## Task objective
Return each line of the data that follows exactly as it reads.

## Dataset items
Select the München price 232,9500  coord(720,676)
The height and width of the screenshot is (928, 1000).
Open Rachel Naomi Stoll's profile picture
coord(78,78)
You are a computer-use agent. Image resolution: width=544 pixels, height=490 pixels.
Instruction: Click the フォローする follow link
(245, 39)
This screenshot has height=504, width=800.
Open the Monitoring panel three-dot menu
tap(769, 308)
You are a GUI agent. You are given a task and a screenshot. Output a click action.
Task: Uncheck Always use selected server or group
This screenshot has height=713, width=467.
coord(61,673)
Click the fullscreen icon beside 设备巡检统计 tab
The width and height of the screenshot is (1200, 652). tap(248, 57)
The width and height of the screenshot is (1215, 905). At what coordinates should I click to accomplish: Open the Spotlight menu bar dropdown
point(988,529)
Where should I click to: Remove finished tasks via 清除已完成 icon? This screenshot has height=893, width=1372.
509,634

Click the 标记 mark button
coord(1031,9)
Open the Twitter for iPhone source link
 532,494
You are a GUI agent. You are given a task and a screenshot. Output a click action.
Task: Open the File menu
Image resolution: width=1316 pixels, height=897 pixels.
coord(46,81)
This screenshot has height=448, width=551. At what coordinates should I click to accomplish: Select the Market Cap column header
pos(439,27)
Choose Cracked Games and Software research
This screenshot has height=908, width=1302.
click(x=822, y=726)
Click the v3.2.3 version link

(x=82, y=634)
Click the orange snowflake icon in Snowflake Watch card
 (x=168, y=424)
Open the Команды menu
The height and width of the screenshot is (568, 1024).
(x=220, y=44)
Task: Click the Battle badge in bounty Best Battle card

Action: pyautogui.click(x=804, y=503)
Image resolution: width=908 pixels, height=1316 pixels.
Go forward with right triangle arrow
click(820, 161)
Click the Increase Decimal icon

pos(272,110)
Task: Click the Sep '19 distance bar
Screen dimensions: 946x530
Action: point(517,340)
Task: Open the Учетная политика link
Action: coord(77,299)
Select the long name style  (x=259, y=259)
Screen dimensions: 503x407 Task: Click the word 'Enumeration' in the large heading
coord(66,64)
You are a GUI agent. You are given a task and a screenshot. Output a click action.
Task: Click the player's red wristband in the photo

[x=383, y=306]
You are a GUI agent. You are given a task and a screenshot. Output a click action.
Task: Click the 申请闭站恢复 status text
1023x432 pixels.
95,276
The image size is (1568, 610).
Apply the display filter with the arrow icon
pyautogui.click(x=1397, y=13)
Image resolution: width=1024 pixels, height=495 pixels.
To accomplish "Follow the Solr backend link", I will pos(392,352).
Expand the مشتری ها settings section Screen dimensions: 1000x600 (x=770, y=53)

## Your response
Select the München price 232,9500  coord(720,676)
The height and width of the screenshot is (928, 1000).
Open Rachel Naomi Stoll's profile picture
coord(78,78)
You are a computer-use agent. Image resolution: width=544 pixels, height=490 pixels.
Instruction: Click the フォローする follow link
(245, 39)
This screenshot has height=504, width=800.
Open the Monitoring panel three-dot menu
tap(769, 308)
You are a GUI agent. You are given a task and a screenshot. Output a click action.
Task: Uncheck Always use selected server or group
This screenshot has height=713, width=467.
coord(61,673)
Click the fullscreen icon beside 设备巡检统计 tab
The width and height of the screenshot is (1200, 652). tap(248, 57)
The width and height of the screenshot is (1215, 905). At what coordinates should I click to accomplish: Open the Spotlight menu bar dropdown
point(988,529)
Where should I click to: Remove finished tasks via 清除已完成 icon? This screenshot has height=893, width=1372.
509,634

Click the 标记 mark button
coord(1031,9)
Open the Twitter for iPhone source link
 532,494
You are a GUI agent. You are given a task and a screenshot. Output a click action.
Task: Open the File menu
Image resolution: width=1316 pixels, height=897 pixels.
coord(46,81)
This screenshot has height=448, width=551. At what coordinates should I click to accomplish: Select the Market Cap column header
pos(439,27)
Choose Cracked Games and Software research
This screenshot has height=908, width=1302.
click(x=822, y=726)
Click the v3.2.3 version link

(x=82, y=634)
Click the orange snowflake icon in Snowflake Watch card
 (x=168, y=424)
Open the Команды menu
The height and width of the screenshot is (568, 1024).
(x=220, y=44)
Task: Click the Battle badge in bounty Best Battle card

Action: pyautogui.click(x=804, y=503)
Image resolution: width=908 pixels, height=1316 pixels.
Go forward with right triangle arrow
click(820, 161)
Click the Increase Decimal icon

pos(272,110)
Task: Click the Sep '19 distance bar
Screen dimensions: 946x530
Action: point(517,340)
Task: Open the Учетная политика link
Action: coord(77,299)
Select the long name style  (x=259, y=259)
Screen dimensions: 503x407 Task: Click the word 'Enumeration' in the large heading
coord(66,64)
You are a GUI agent. You are given a task and a screenshot. Output a click action.
Task: Click the player's red wristband in the photo

[x=383, y=306]
You are a GUI agent. You are given a task and a screenshot. Output a click action.
Task: Click the 申请闭站恢复 status text
1023x432 pixels.
95,276
The image size is (1568, 610).
Apply the display filter with the arrow icon
pyautogui.click(x=1397, y=13)
Image resolution: width=1024 pixels, height=495 pixels.
To accomplish "Follow the Solr backend link", I will pos(392,352).
Expand the مشتری ها settings section Screen dimensions: 1000x600 (x=770, y=53)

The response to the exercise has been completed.